For Green Power, Bust Monopoly Power
If Americans are serious about ever truly launching a green energy revolution, they will need to agree to bust up some very entrenched monopolies and special interest groups.
Perhaps the most glaring example of state-sanctioned monopoly is the public utility. You likely have one of your own. Or rather, you have one water utility, one gas utility, and one electric utility. Once upon a time, you had only one phone-service provider as well. It was a monopoly known as AT&T, created and sustained by the government. These monopolies control the generation, distribution, and prices of our most basic necessities. They are tightly regulated, and their prices are fixed.
Somehow all this government regulation is supposed to protect consumers. But a much better protection would be to give consumers choice. In a free market, consumers would be able to move from one energy provider to the next, much like people do now with cell phones or supermarkets.

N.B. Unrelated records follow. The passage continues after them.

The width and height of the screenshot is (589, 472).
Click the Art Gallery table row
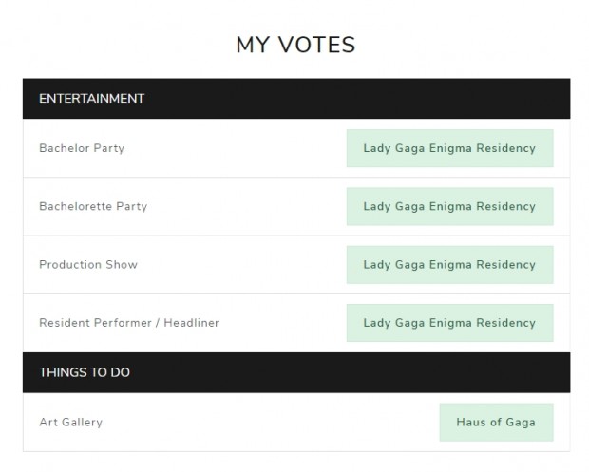coord(296,422)
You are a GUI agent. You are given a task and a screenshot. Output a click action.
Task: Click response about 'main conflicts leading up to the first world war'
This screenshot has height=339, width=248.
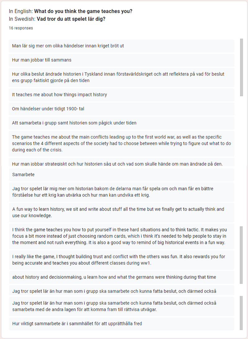pos(122,144)
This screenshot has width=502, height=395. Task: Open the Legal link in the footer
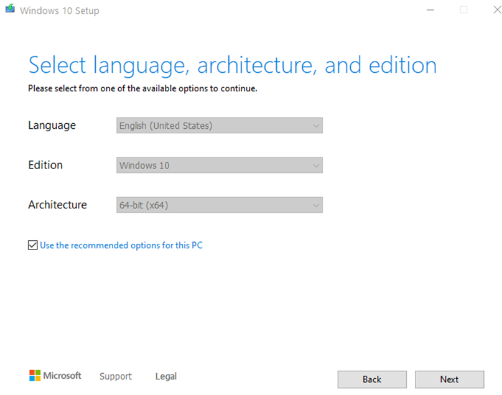click(x=166, y=376)
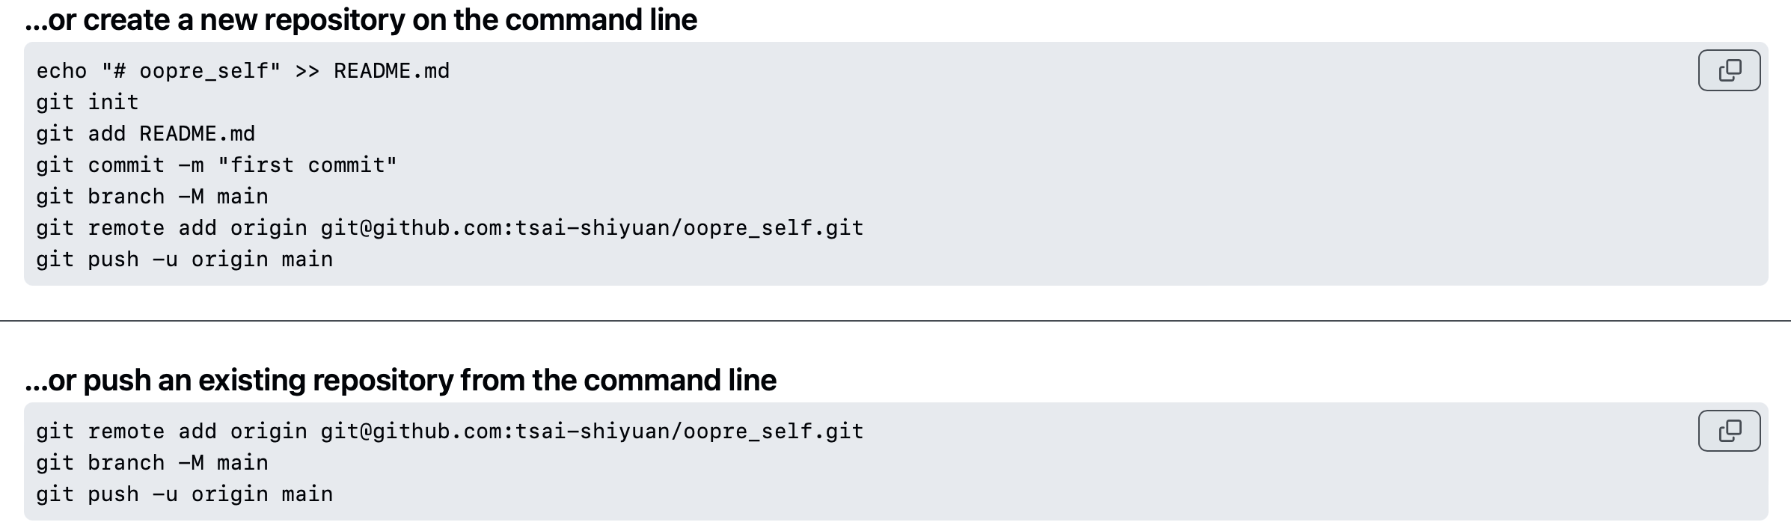This screenshot has width=1791, height=531.
Task: Click the 'git init' command line
Action: click(88, 102)
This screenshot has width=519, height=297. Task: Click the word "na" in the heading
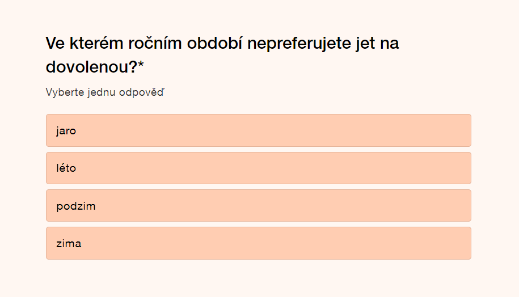(x=390, y=43)
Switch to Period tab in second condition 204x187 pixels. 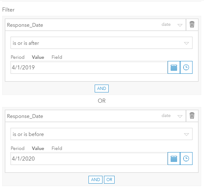(18, 148)
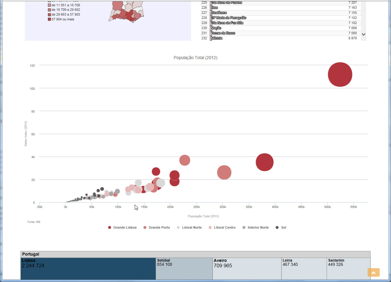Click the Grande Lisboa legend marker dot
This screenshot has width=391, height=282.
[x=110, y=228]
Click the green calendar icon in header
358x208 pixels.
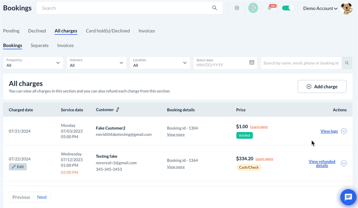253,8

Of course, many see this sort of deregulation as a threat. The infrastructure demands are simply too great, the argument goes, the stakes too high. Who would lay all those water pipes and gas lines? And, of course, what about Enron? Won’t those greedy corporations take advantage of people if left to their own devices?
In Texas they found an answer to these questions. Texans can choose their own electric provider, and providers compete heavily for customers. The state lays the power lines - the "natural" monopoly - and then private retailers compete for customers. Customers can go to the Texas Electric Choice website to compare competing electricity retailers, shop rates, and switch to a new provider if they’re unhappy with their current one. This creates competition, and reduces administrative costs. Consumers benefit from lower prices and better service. Likewise, barriers to entry in the energy sector are far lower, allowing anyone with some capital and a business plan to start up their own energy retailer or wholesaler.
Perhaps not surprisingly then, it is Texas, not California, which has the largest installed base of wind generation capacity in the country. This isn’t just because of all the flat, windy Texas plains either. It’s because Texans are able to sell their wind energy to competing buyers on the market rather than simply back to their local utility.
Currently most utilities will buy back solar or wind energy at a dictated rate. This may be better than nothing, but it's hardly likely to inspire a future generation of green entrepreneurs. In a green energy market, people could sell back their energy to the highest bidder. They could even hop on the grid and sell to individual consumers instead of utility companies. What better way to promote innovation and green job growth than to make energy profitable and competitive?
Indeed, the entire green revolution rests on our ability to put power generation back in the hands of private entrepreneurs. Electric cars require power wherever they go, and unless private sellers can offer electric "pumps" for green vehicles, consumers of electric transportation will have a hard time finding locations to "gas up." Markets need to be able respond to the new demand generated by green vehicles, and in our current system this is all but impossible. Utilities were never meant to handle the complexity of a national, green energy market, let alone the demands of national transportation.
Just as importantly, markets are better gauges of scarcity than central planners. When power supplies fall, prices rise in response. If prices stay high, then demand falls accordingly. This allows consumers to self-ration. If we let consumers understand the real cost of their power consumption, they'll be much more likely to turn off their lights when they aren't being used, and much more inclined to look into alternative forms of energy when traditional energy sources become too expensive - especially if their investment in green technology could make them a buck or two down the road. Conversely, when energy is cheap, there’s no reason people should pay more simply because the local utility monopoly says they should.
Obviously the government will have its role to pay in the green revolution, but we should limit that role to laying pipes and power lines, and ensuring that when laws are broken, the perpetrators are punished. The government needs to establish fair-play rules and create a grid, but beyond that they need to let markets work, and allow competition to flourish. A lasting green revolution needs to benefit not only the earth, but the people who live on it as well. Too often the economic costs of environmentalism are overlooked, and too often it is the poorest among us who bear the brunt of those costs. Real cost-saving competition can help change that.
In the end, energy markets can spur a green revolution with real, lasting economic benefits and without the corresponding tax burden or loss of jobs so many traditional environmentalist solutions would require. The same entrepreneurial spirit that led to the Texas oil boom will lead us to a greener future, and competitive free markets, not state-sanctioned monopolies, will be the driving force behind this change.